◆ **GIVEN EXERCISE**
Format these lines as a numbered list, skipping any blank lines and leaving out the pictures.

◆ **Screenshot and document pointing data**
_____

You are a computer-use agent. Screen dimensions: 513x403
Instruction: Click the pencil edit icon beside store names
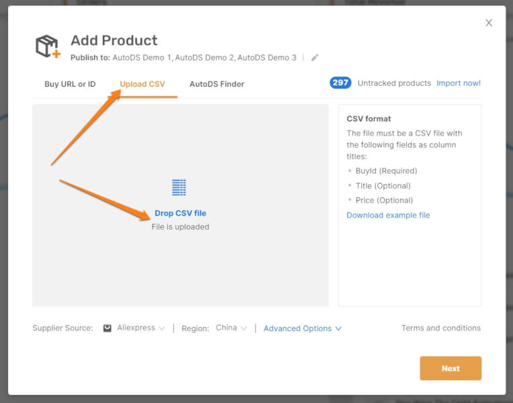coord(315,58)
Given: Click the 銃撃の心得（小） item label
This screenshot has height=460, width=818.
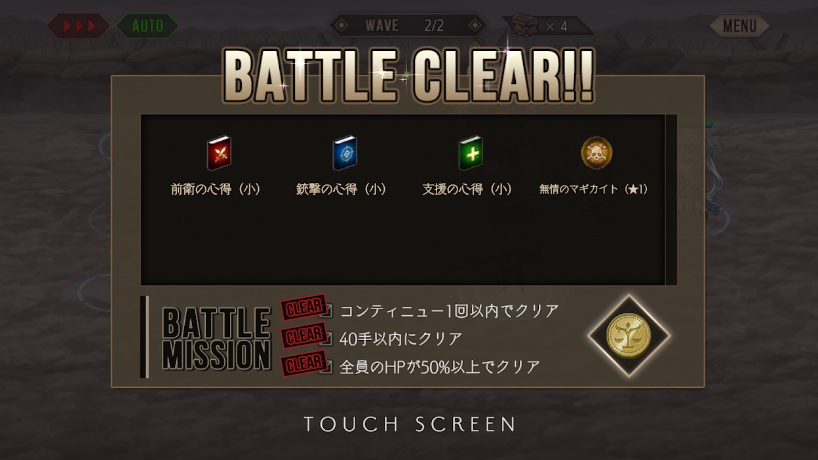Looking at the screenshot, I should 342,189.
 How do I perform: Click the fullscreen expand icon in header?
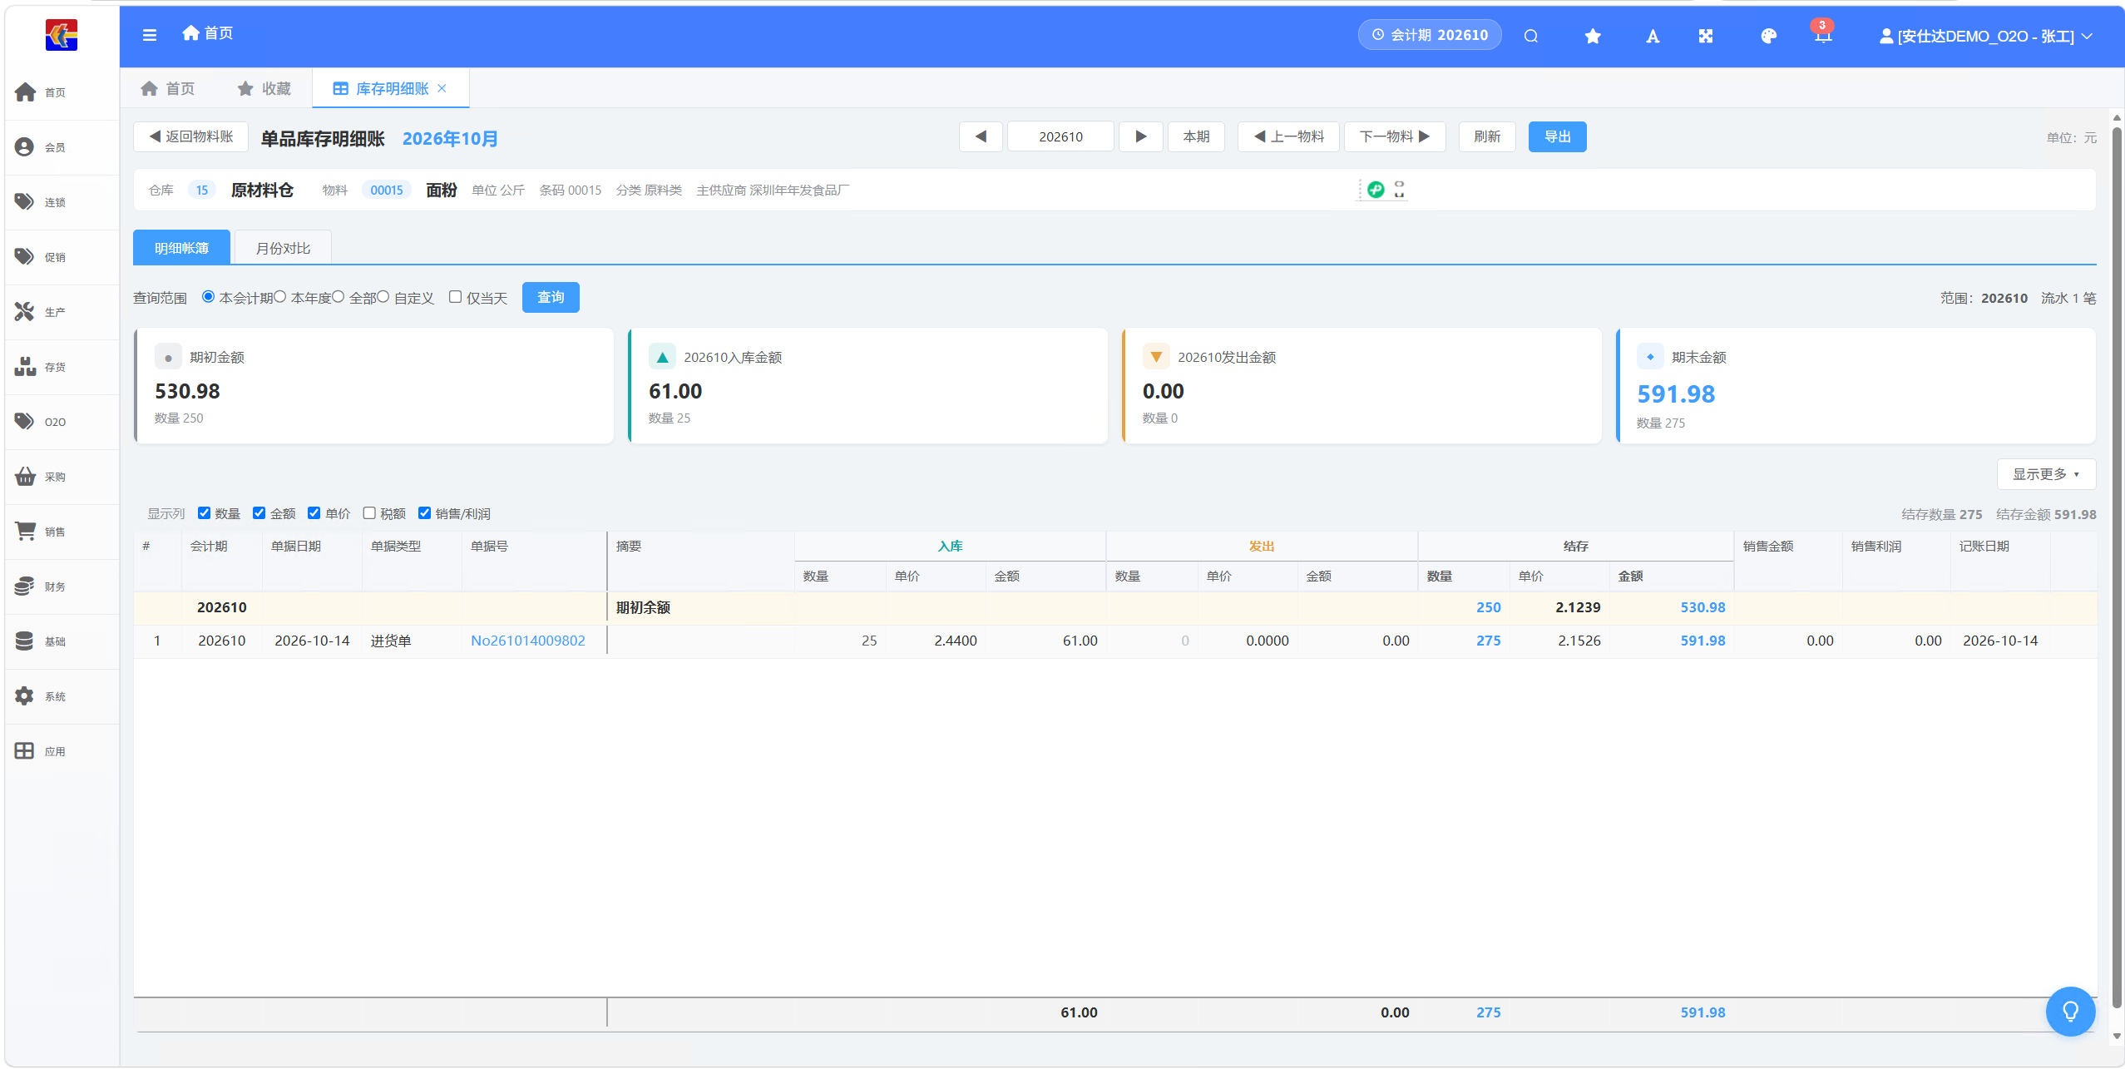point(1706,36)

_____

◆ **FULL SOLUTION**
1. You are a computer-use agent. Screen dimensions: 513x403
2. Instruction: Click the pencil edit icon beside store names
3. coord(315,58)
4. Given: Click the 銃撃の心得（小） item label
5. This screenshot has height=460, width=818.
6. Looking at the screenshot, I should 342,189.
7.  How do I perform: Click the fullscreen expand icon in header?
8. point(1706,36)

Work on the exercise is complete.